Une vie éternelle déjà commencée ! Notre chair aussi est élevée en ce jour, et voilà la Tête dans la gloire, nous qui sommes Son Corps. Nous vivons donc déjà du Ciel, et sommes appelés à le vivre vraiment. Le vêtement de lumière du Seigneur nous enveloppe, rayonnant de notre clarté baptismale, et nous aussi, nous pouvons monter. Mais pour nous, être et agir, dépendants, ne sont pas unis comme en Dieu. Vivants de la vie divine et enfants de la lumière, forts de l’Esprit vivifiant et sanctificateur, nous avons à agir dans le monde car voilà pourquoi nous sommes encore ici : tels que nous sommes et appelés à le vivre, c’est aussi nous, dans l’Esprit Saint, qui sommes la présence agissante de Dieu au milieu des hommes, chacun à ce que nous devons faire dans l’Eglise et le monde, selon ce mode divinement voulu et irremplaçable de la médiation humaine.
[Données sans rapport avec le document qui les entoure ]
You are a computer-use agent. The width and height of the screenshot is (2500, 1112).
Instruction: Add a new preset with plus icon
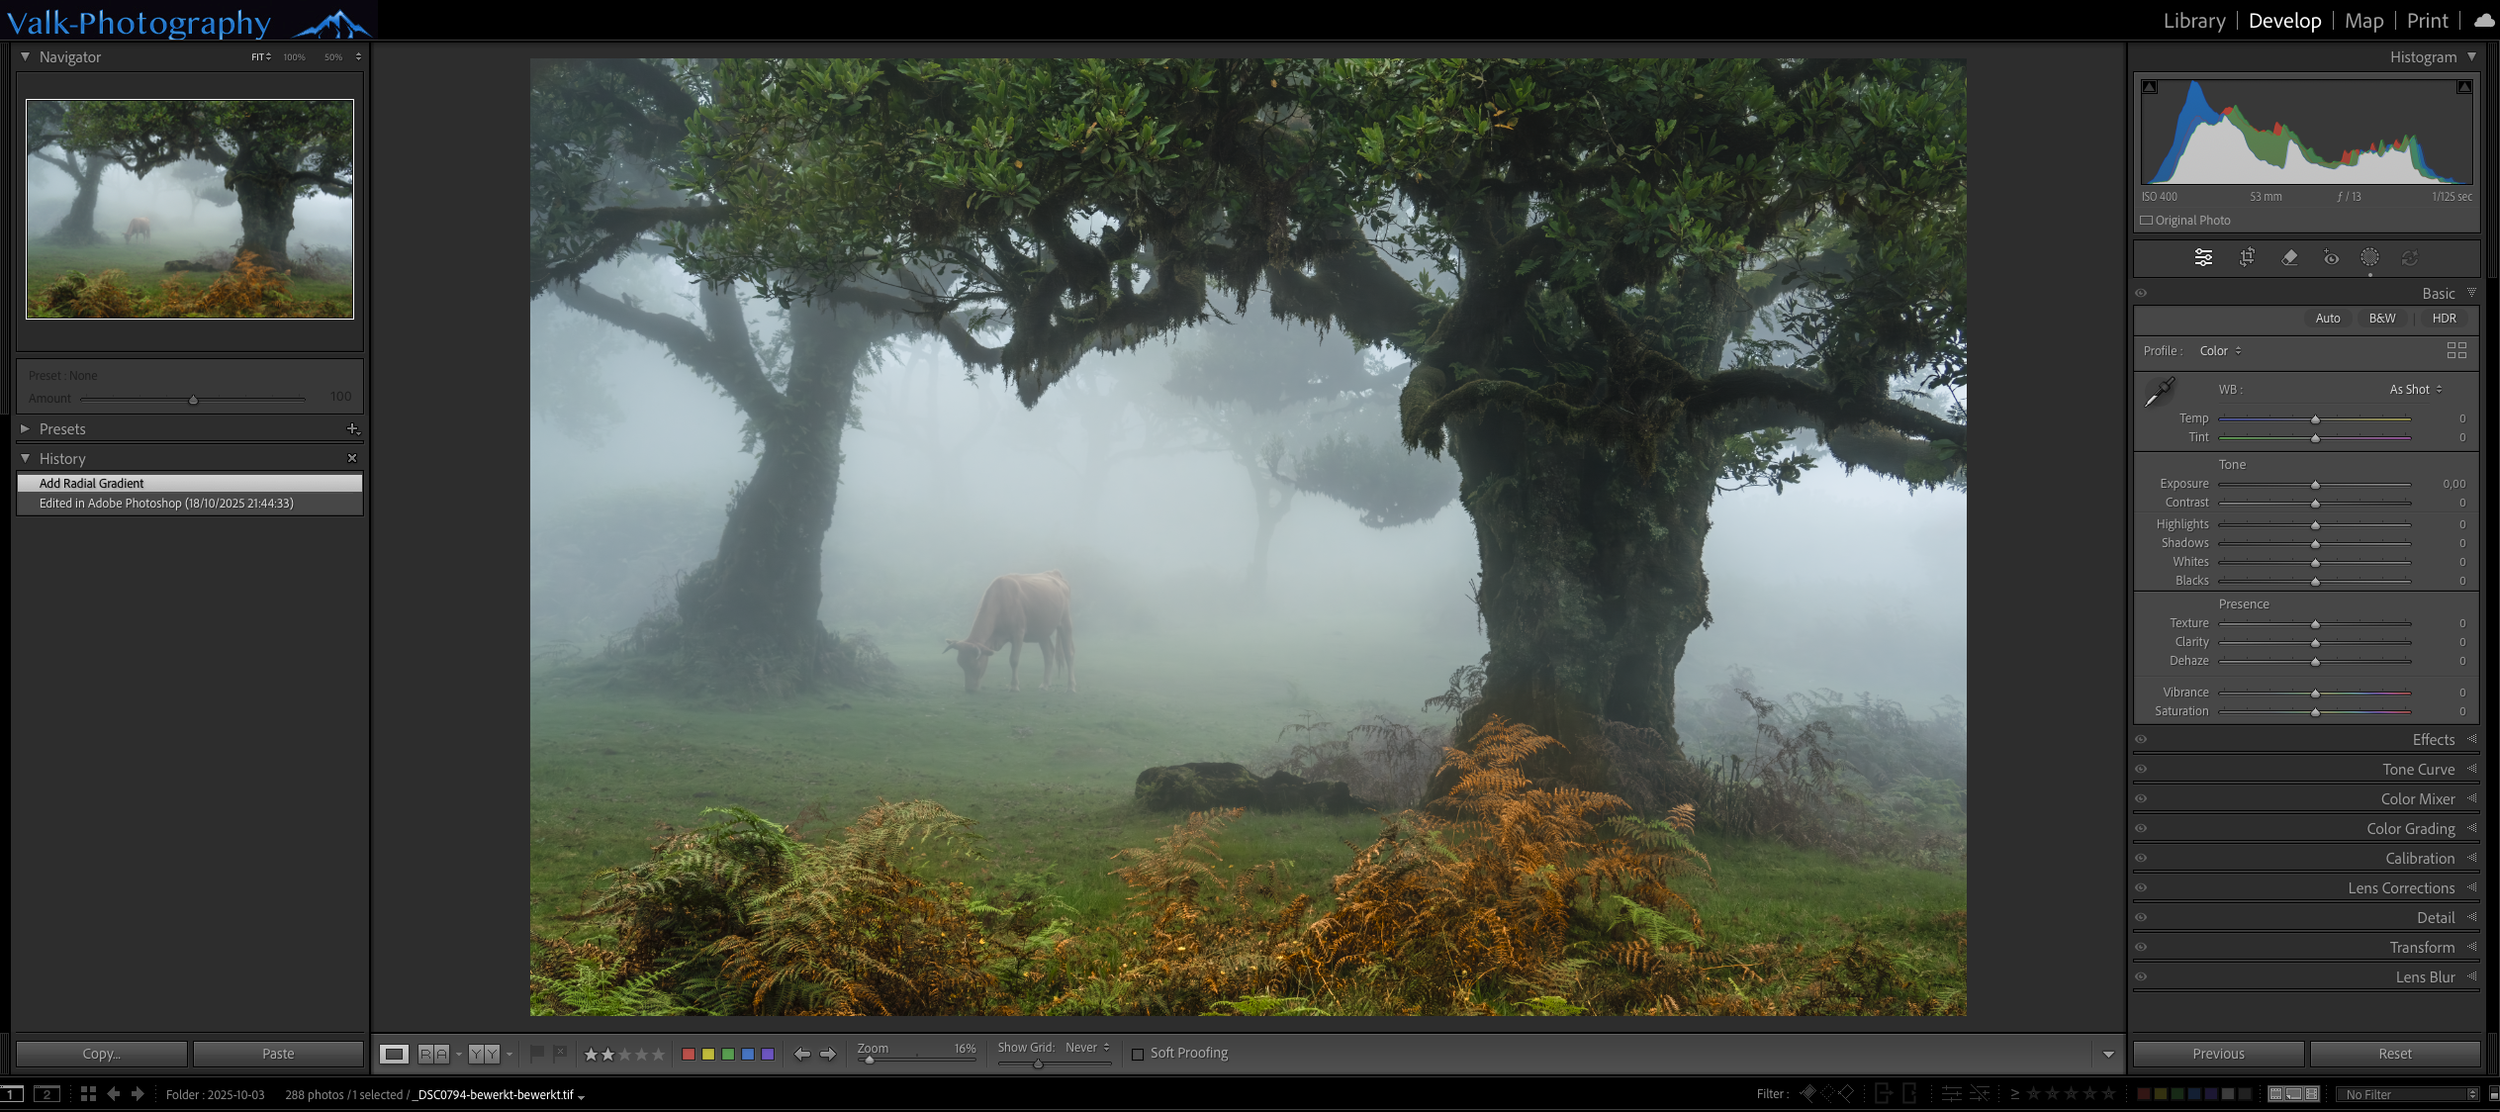(x=352, y=429)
Mais, assurés de tout cela : pourquoi attendre encore l’Esprit ? Et pourquoi la vie chrétienne ne « marche »-t-elle pas si facilement ? Au-delà du mystère du dessein divin, ce temps qui s’ouvre vers la Pentecôte nous donne aussi à le comprendre : pris entre vertige du ciel et mal de terre, savons-nous encore être hommes et femmes de désir, d’attente confiante, sans lesquels l’amour fou de Dieu, donné, ne peut être reçu comme tel ? Repus de biens matériels et de satisfactions jusqu’au dégoût de tout et de nous-même, fourbus de quêtes sans but et de fausses querelles, trop vite vaincus, demandons à désirer toujours davantage : Dieu, Sa gloire, Son Esprit, la joie sans pudeur ni mélange de Sa présence et, un jour, celle sans fin de Sa vision et de notre bonheur en Lui les uns pour les autres.